Slokdarmtumor

Slokdarmtumor

Het middenrif is de spier die de scheiding vormt tussen borstkast en buikholte; de slokdarm loopt door het middenrif en vormt de verbinding tussen de mond en de maag.

Goedaardige slokdarmtumoren komen weinig voor; ongeveer 1% van alle slokdarmtumoren. Het overgrote deel van de slokdarmtumoren is kwaadaardig op het moment dat de diagnose wordt gesteld. De mate van voorkomen is duidelijk gerelateerd aan roken en/of het drinken van alcohol, maar niet absoluut. 

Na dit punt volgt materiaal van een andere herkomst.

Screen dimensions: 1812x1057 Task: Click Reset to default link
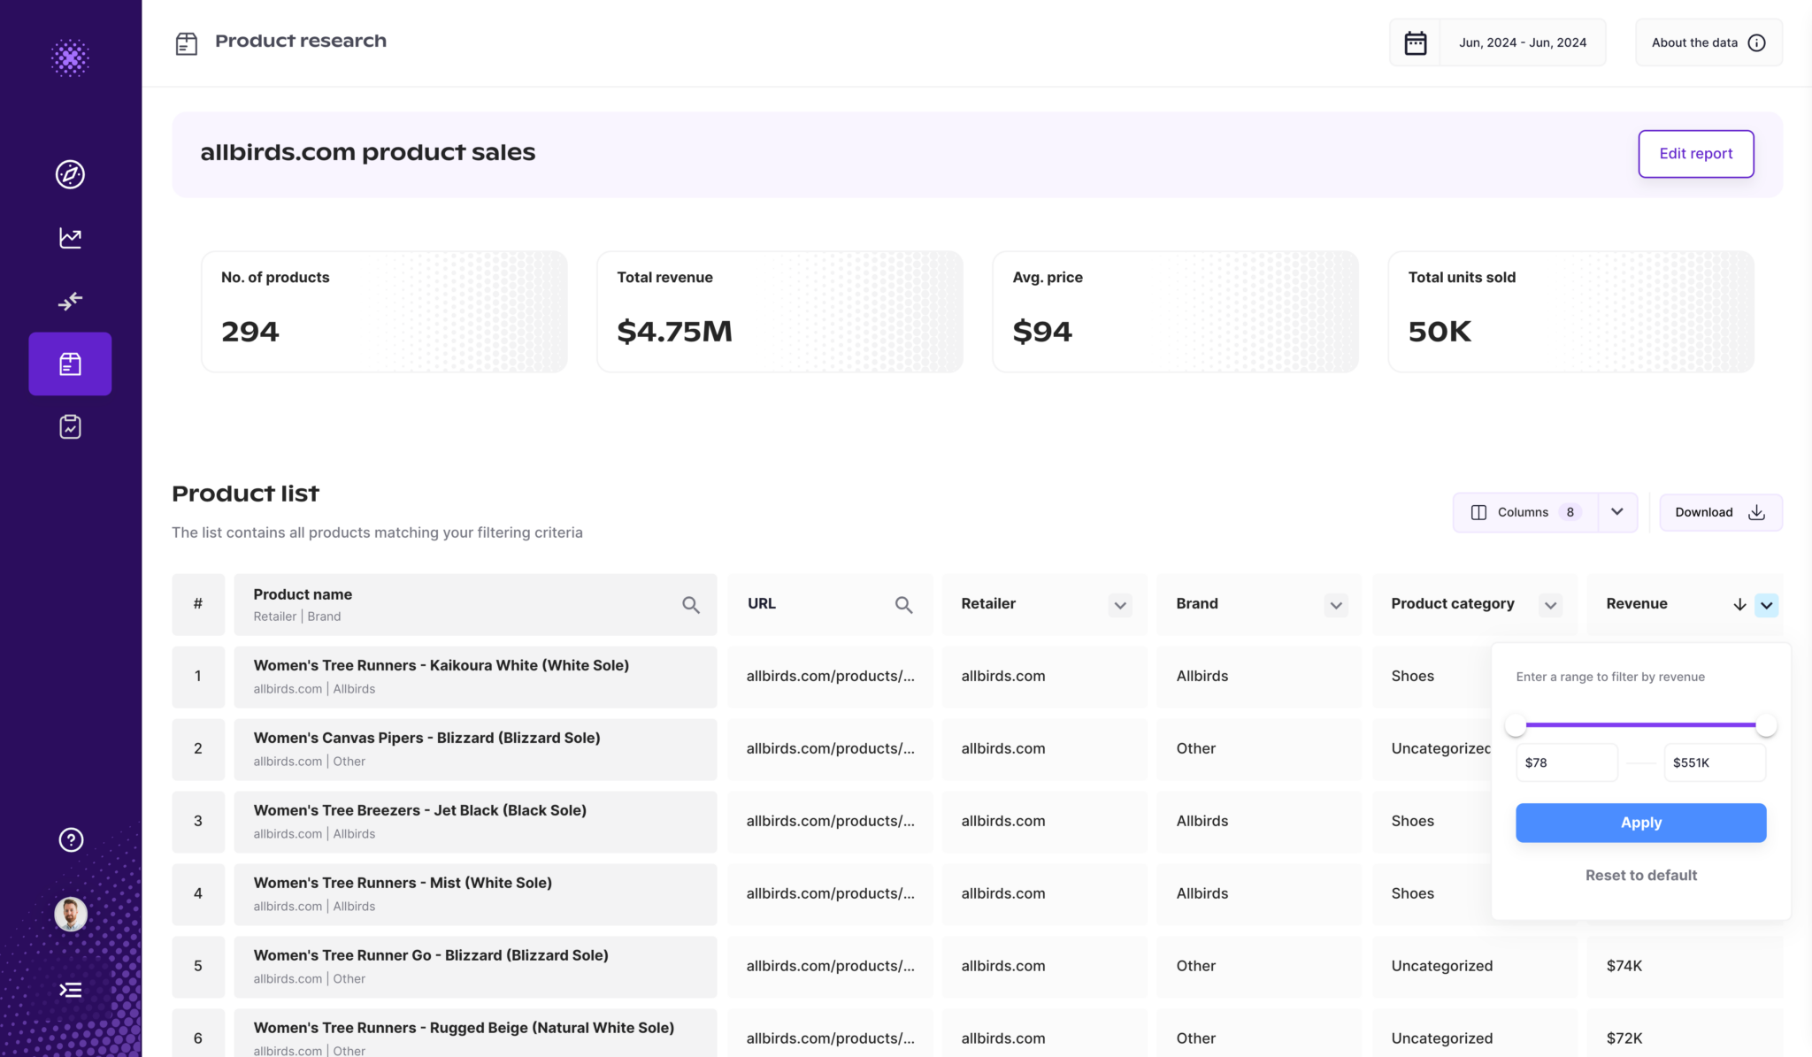tap(1640, 875)
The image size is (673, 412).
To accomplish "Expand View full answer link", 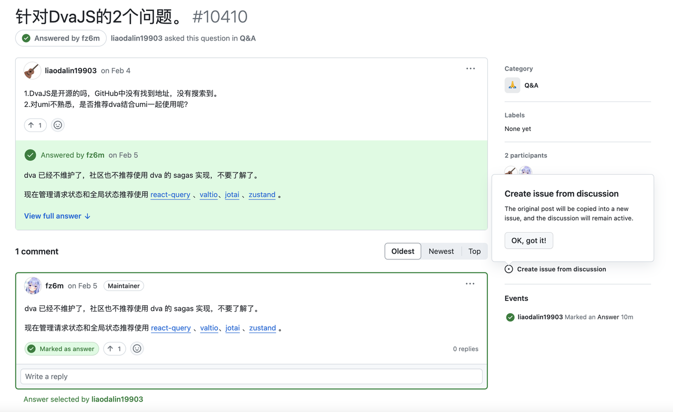I will coord(57,216).
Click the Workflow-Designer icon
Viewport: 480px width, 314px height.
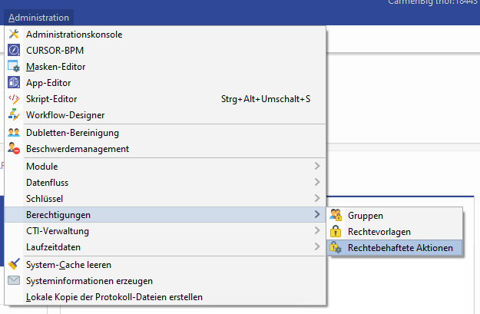coord(13,115)
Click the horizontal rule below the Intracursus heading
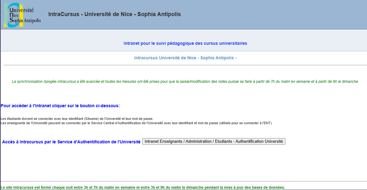The image size is (367, 190). (185, 65)
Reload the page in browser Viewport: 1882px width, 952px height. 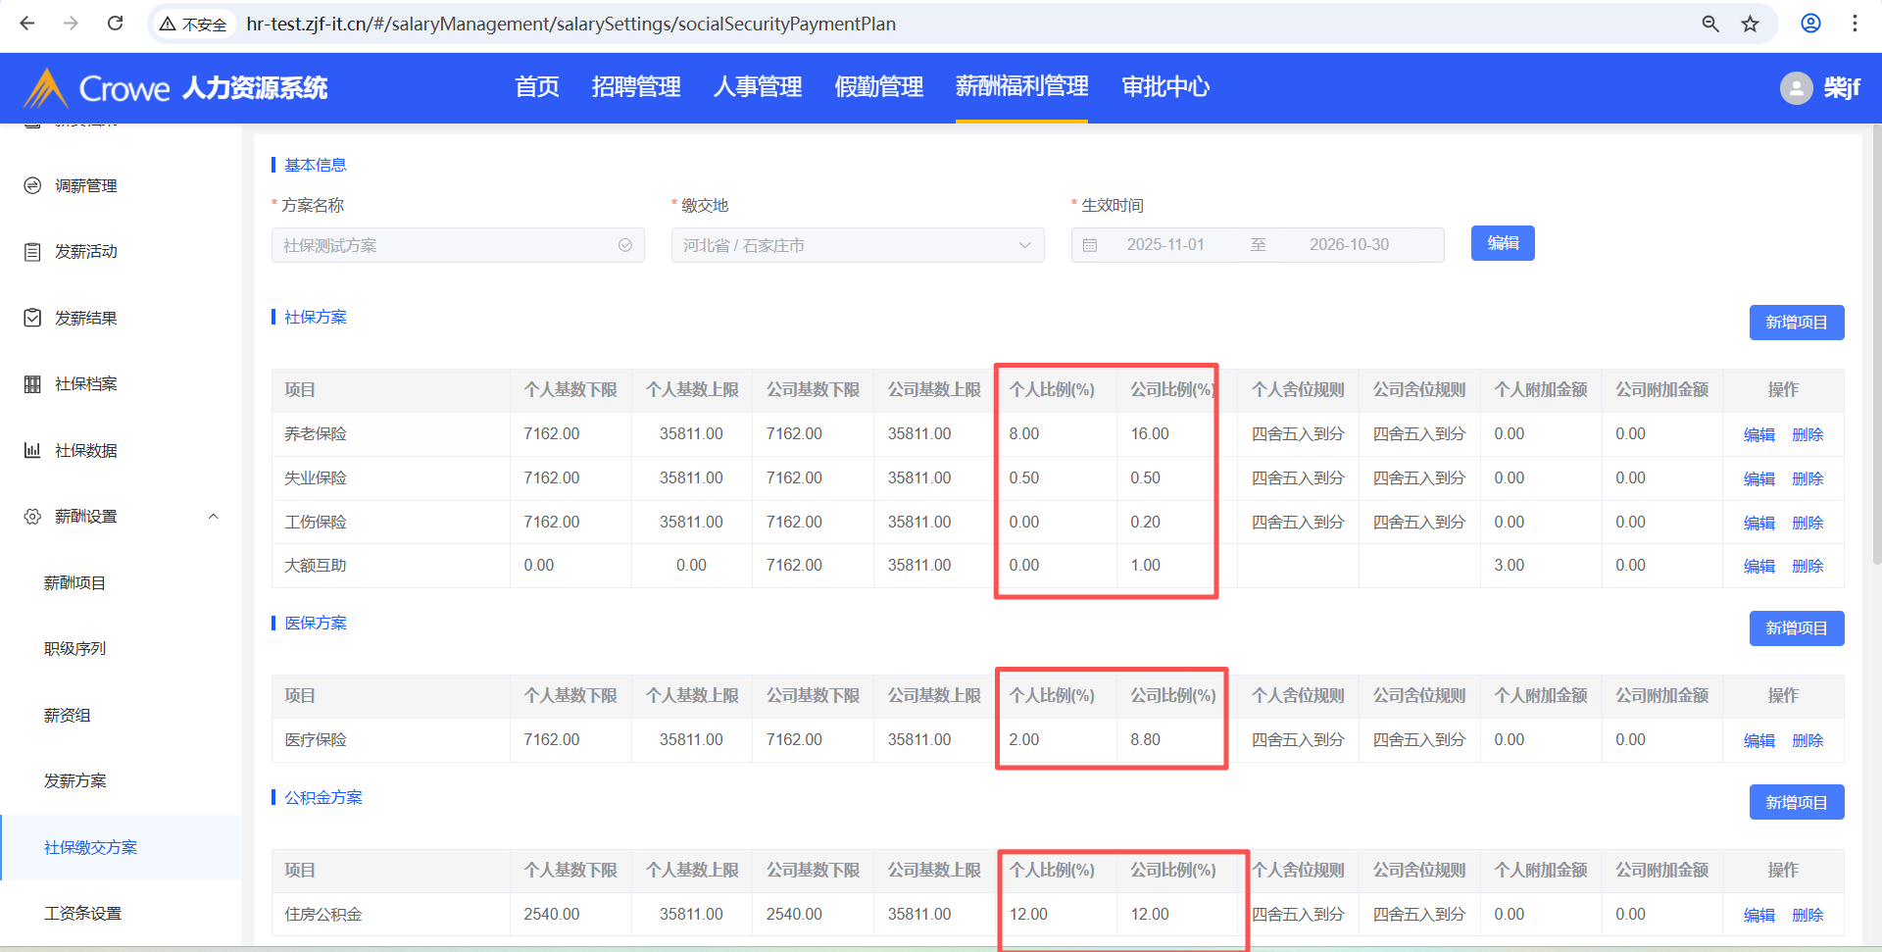coord(115,24)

Goedaardige slokdarmtumoren

De meest voorkomende goedaardige slokdarmtumoren zijn het Leiomyoom en de Slokdarmpoliepen.

Het slokdarm leiomyoom komt vooral voor bij patiënten tussen 20-50 jaar, en kan bestaan uit meerdere letsels. De tumor bestaat uit glad spierweefsel en geeft maar klachten als het groot genoeg is, meestal > 5 cm.
Kleine letsels die geen klachten geven, kunnen worden opgevolgd. Bij grotere letsels of bij klachten dient een chirurgische behandeling te worden overwogen.

Een slokdarmpoliep is vaak door een steel verbonden met de wand. De poliepen kunnen vrij groot worden en klachten geven. Meestal is verwijdering via endoscopie mogelijk, zelden door chirurgie.

Kwaadaardige slokdarmtumoren - Slokdarmkanker

Nadat de diagnose van een slokdarmkanker is gesteld, moet gekeken worden hoe diep het letsel groeit en of er uitzaaingen zijn. Dat bepaalt de overlevingskansen en de te kiezen strategie. Dit is dus zeer individueel.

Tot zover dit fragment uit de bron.